他一眼便找到了法則鎖鏈最薄弱的環節,抬手一撕!
“刺啦!”
暗紅色的天幕,被他硬生生撕開了一道巨大的口子。
外界那熟悉而又親切的雷暴與空間風暴,從裂口中倒灌而入。
夏侯沒有絲毫停留,捲起洛凝霜,一步跨出,同時神念一動,將早已準備好的“渡虛”寶船和金色玄龜,從道界中放出,一同拉出了這個死亡囚籠。
當他們出現在外界的刹那,身後,那座巨大的“妖島”,已經徹底失去了控製。
它在瘋狂地扭曲、變形,島上的山川河流在崩潰,那座龐大的“噬道之胃”,在消化不良的劇痛中,開始了自我毀滅。
“轟!!!!!”
一聲無法用言語形容的巨響,在混沌海眼的核心炸開。
整座妖島,連同其上的“噬道大陣”,發生了一場驚天動地的大爆炸。
無數混亂的法則碎片與精純的本源能量,在黑暗的魔海中綻放,形成了一場史無前例的能量風暴。
夏侯站在“渡虛”船頭,張開混沌道界,將所有的衝擊擋在身外。
他靜靜地看著那場毀滅的盛景,眼中閃過一絲明悟。
他沒有從中學到任何“有用”的道法,但他卻第一次,以“創造者”的視角,用自己的“道”,戰勝了一個遠比自己古老、強大的“道”。
這種成就感,這種對自身道路的絕對自信,是任何天材地寶都換不來的。
風暴漸漸平息,夏侯忽然感覺自己的丹田微微一熱。
他內視己身,發現在自己的混沌道界邊緣,一縷極其微弱的,帶著吞噬與腐朽氣息的暗紅色氣流,正盤踞在那裡。
正是那“噬道大陣”在崩潰前,被他強行截留的一絲本源。
它如同一條有生命的細蛇,不斷扭曲、掙紮,散發著吞噬一切、腐蝕萬物的邪惡氣息。
夏侯看著那縷危險的氣流,沒有選擇將其磨滅,反而露出了笑容,“好東西,先養著。
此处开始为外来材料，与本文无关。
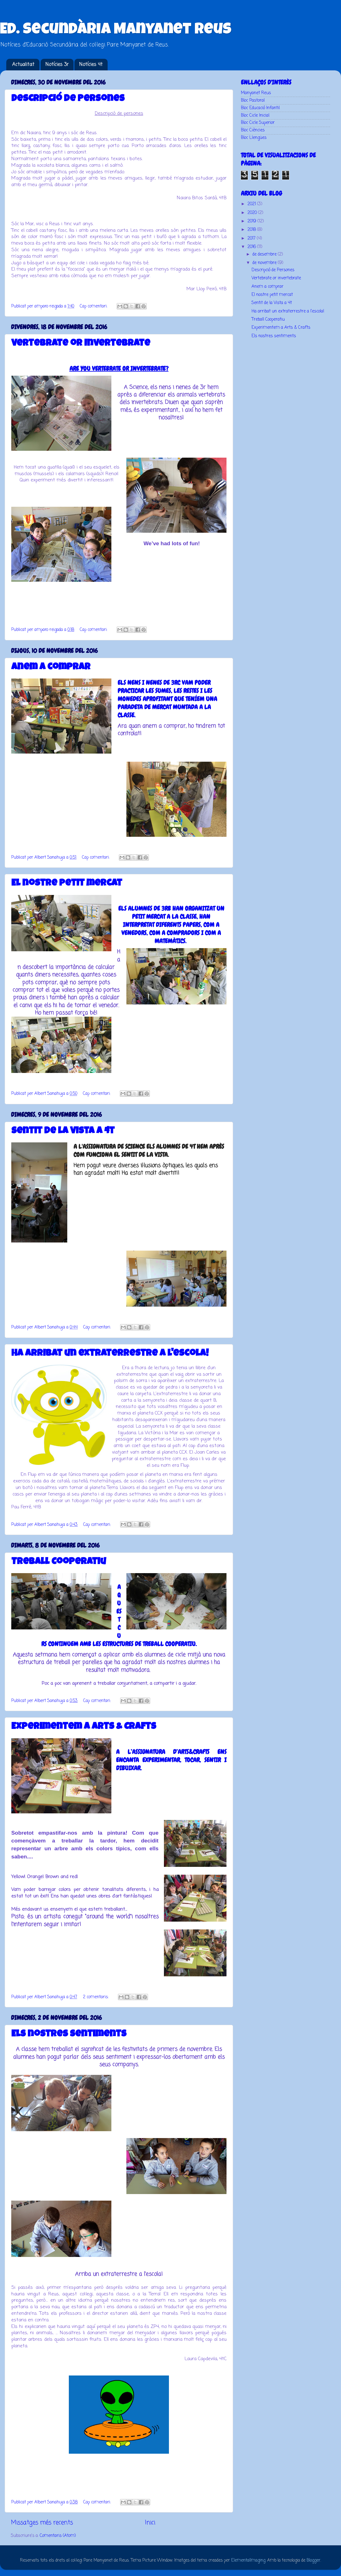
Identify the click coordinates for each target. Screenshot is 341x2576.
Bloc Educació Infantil (260, 108)
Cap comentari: (94, 306)
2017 (252, 238)
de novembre (265, 263)
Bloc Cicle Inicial (255, 115)
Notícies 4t (91, 64)
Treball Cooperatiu (58, 1562)
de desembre (265, 254)
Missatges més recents (42, 2522)
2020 (252, 213)
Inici (150, 2522)
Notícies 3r (57, 64)
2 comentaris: (96, 1997)
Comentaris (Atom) (58, 2536)
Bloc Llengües (254, 138)
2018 (252, 229)
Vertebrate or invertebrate (80, 343)
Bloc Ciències (253, 130)
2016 (252, 247)
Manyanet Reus (256, 93)
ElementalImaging (248, 2560)
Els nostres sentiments (68, 2034)
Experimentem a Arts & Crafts (83, 1727)
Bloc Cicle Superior (258, 122)
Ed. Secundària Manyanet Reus (116, 30)
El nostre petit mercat (66, 883)
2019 (252, 221)
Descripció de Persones (68, 99)
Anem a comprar (50, 667)
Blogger (313, 2560)
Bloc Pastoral (253, 100)
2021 (252, 204)
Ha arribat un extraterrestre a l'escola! (110, 1354)
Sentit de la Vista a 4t (63, 1131)
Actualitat (23, 64)
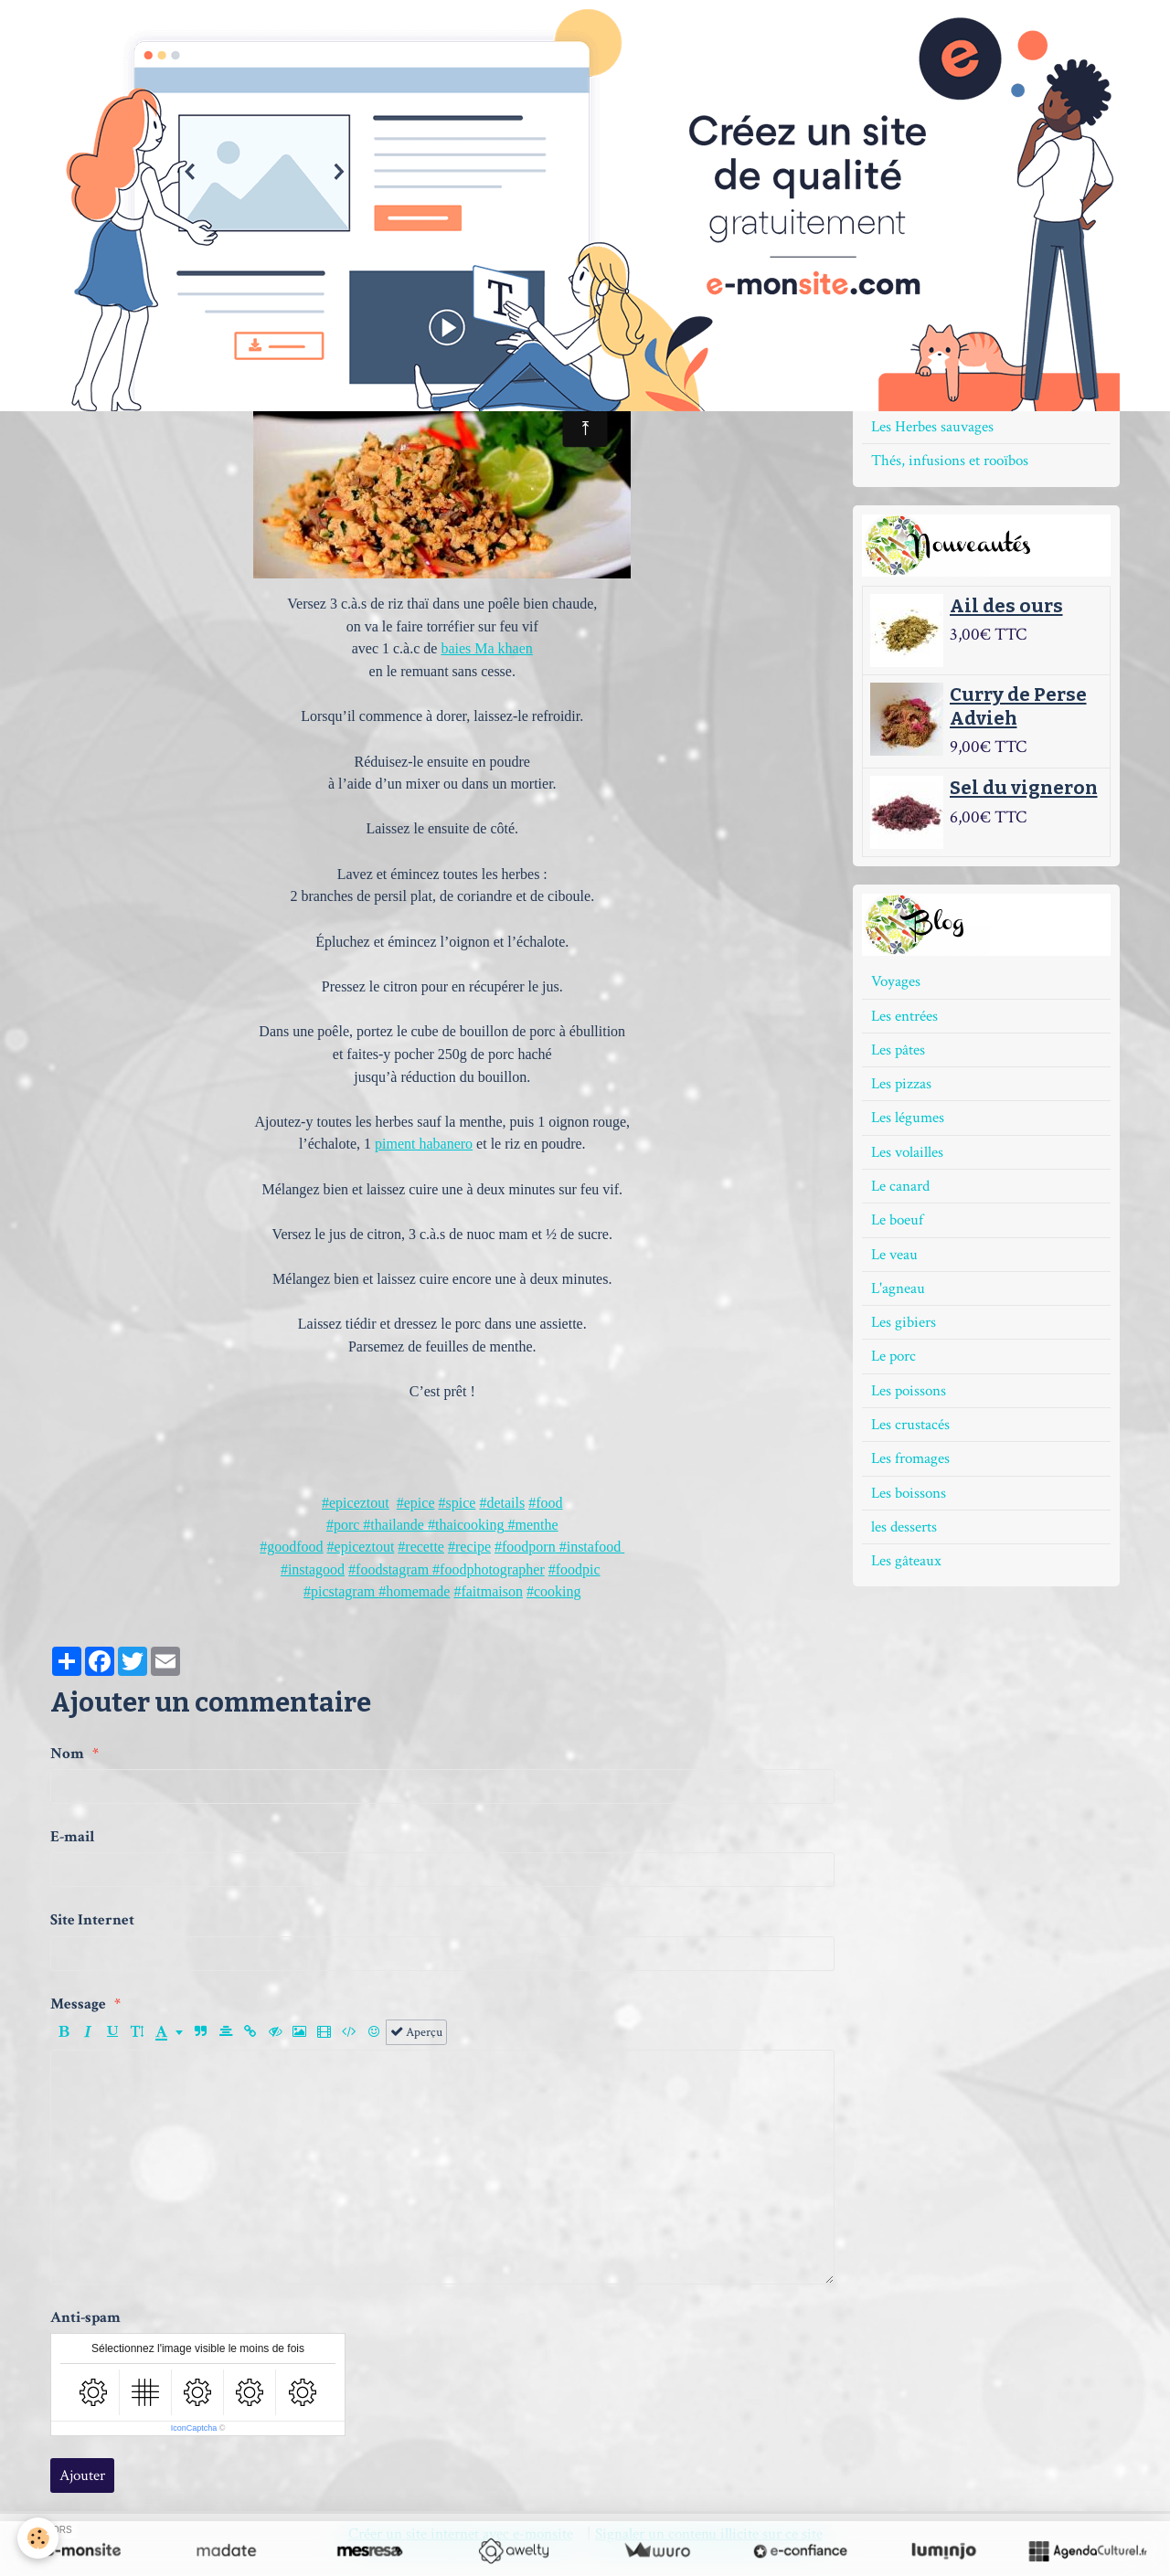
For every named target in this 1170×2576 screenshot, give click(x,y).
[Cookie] (38, 2538)
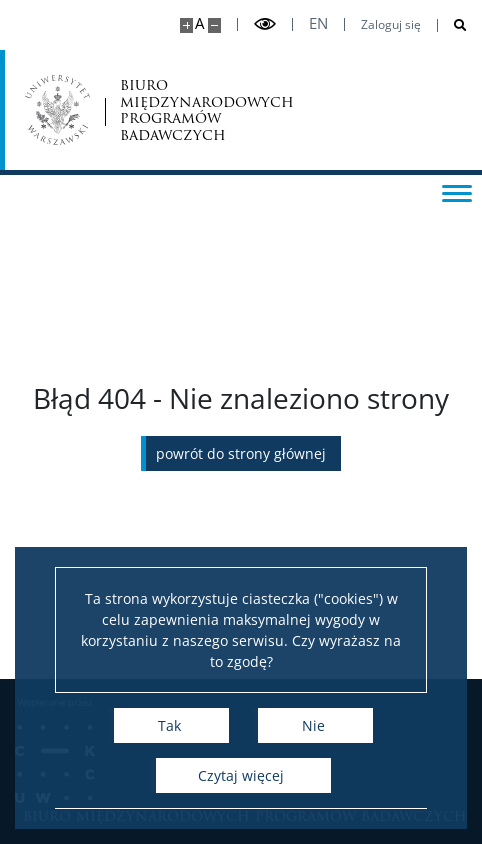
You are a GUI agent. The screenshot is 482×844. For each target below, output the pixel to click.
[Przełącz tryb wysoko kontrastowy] (265, 24)
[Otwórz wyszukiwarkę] (452, 25)
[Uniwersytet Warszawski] (57, 110)
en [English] (318, 23)
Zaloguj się (391, 25)
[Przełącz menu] (457, 192)
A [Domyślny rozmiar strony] (199, 23)
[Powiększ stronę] (186, 25)
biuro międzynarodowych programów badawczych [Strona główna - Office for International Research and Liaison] (207, 110)
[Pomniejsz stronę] (214, 25)
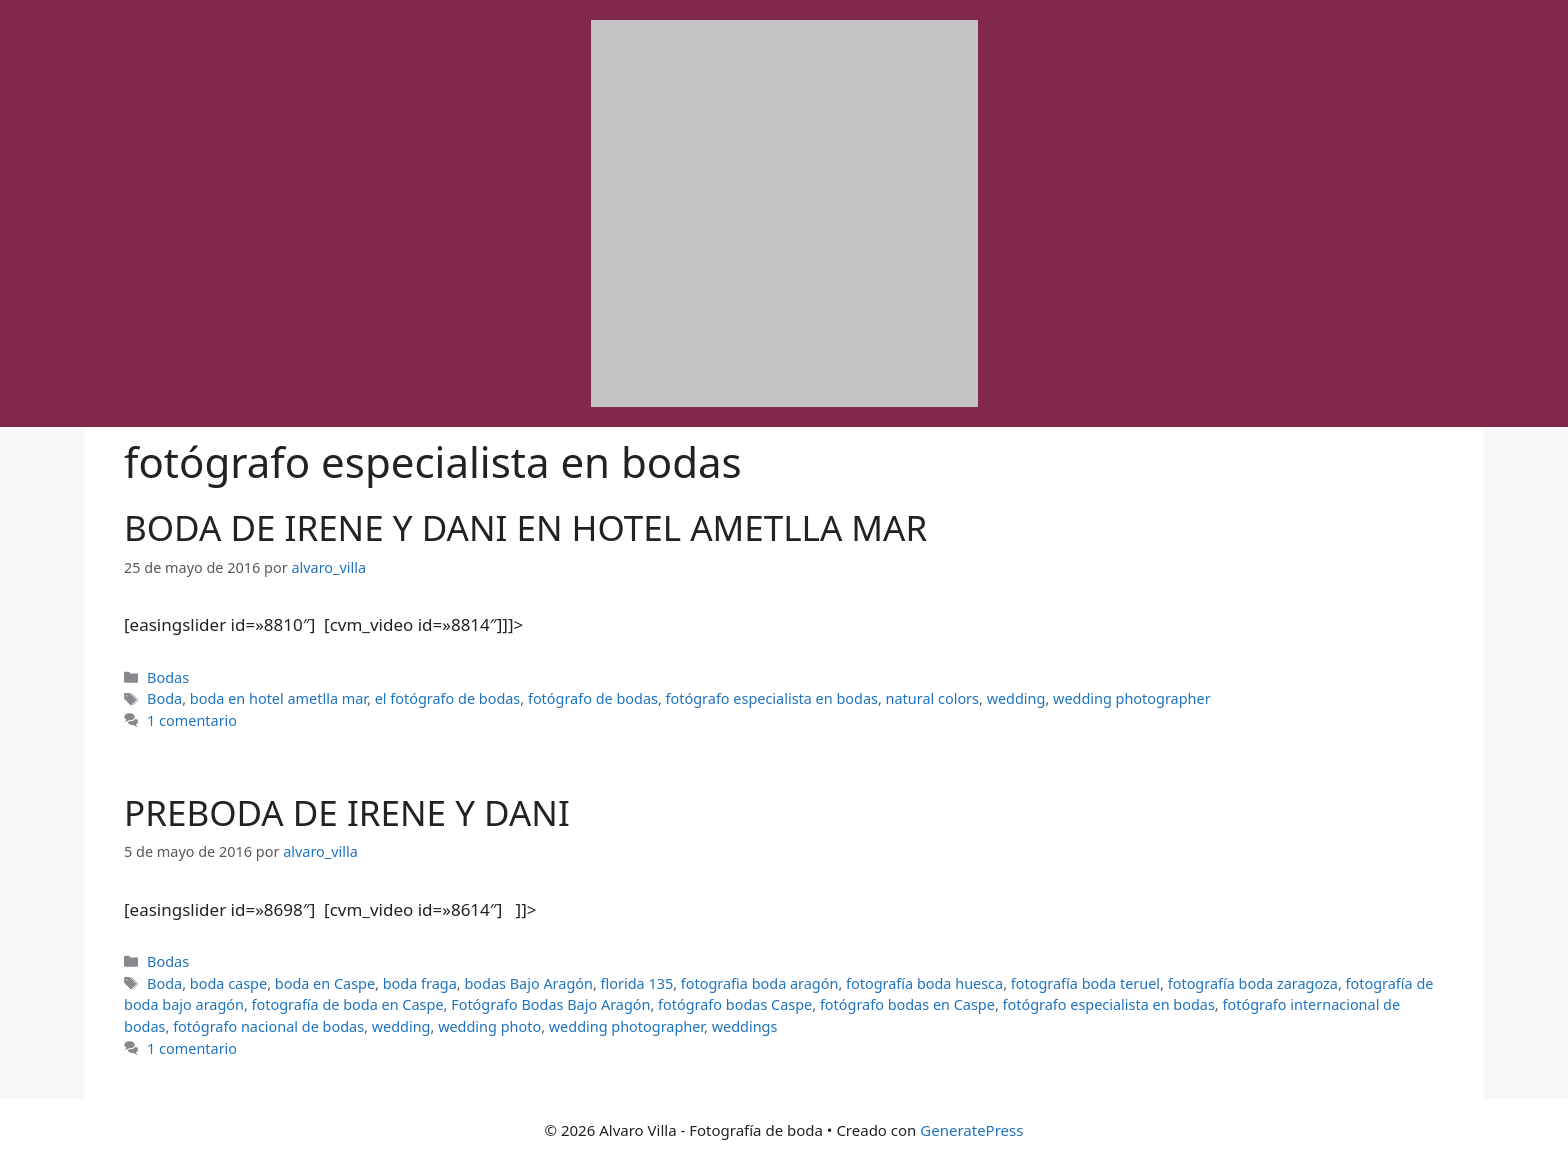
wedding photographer (1132, 698)
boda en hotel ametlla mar (278, 698)
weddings (745, 1026)
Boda (164, 698)
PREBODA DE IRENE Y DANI (347, 812)
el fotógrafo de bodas (448, 698)
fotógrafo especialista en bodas (772, 698)
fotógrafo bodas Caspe (735, 1004)
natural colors (932, 698)
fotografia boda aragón (760, 983)
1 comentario (192, 720)
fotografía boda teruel (1085, 983)
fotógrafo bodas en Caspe (907, 1004)
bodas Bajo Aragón (528, 983)
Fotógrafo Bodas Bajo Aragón (550, 1004)
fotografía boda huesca (924, 983)
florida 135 (637, 983)
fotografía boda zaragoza (1253, 983)
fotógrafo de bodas (593, 698)
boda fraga (420, 983)
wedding (1016, 698)
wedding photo (489, 1026)
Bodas (168, 677)
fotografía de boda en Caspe (348, 1004)
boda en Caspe (325, 983)
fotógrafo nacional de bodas (268, 1026)
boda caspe (228, 983)
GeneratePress (971, 1130)
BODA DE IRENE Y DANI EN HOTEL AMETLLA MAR (525, 527)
說不定……以後能有大用。”
洛凝霜站在一旁,清冷的眼眸中帶著幾分忌憚:“此物太過邪異,留在道界,終是隱患。”
“無妨。”夏侯笑了笑,“它確實是劇毒,但若是用得好了,也能成為一味絕佳的猛藥。”
他伸手,將那縷暗紅色氣流引至指尖。
氣流觸碰到他麵板的瞬間,發出“滋滋”的聲響,試圖鑽入他的體內。
夏侯卻不為所動,混沌法身運轉,任由其侵蝕。
同時,他分出一縷神念,小心翼翼地探入其中,解析著這股力量的本質。
“吞噬、消化、轉化、汙染……果然是好東西。”夏侯的嘴角一咧。
他發現,這“噬道之力”的本質,並非單純的毀滅,而是一種更高層次的“掠奪”。
它能強行剝離萬物的“道”,將其分解為最純粹的本源能量,再打上自己的烙印,化為己用。
這簡直就是修真界的“強盜邏輯”,霸道至極。
夏侯心念一動,將那縷暗紅色氣流緩緩地引入自己的混沌道界。
他沒有將其直接融入,而是在道界的一角,開辟出了一片獨立的混沌區域,如同一個隔離的牢籠,將這縷“噬道之力”囚禁其中。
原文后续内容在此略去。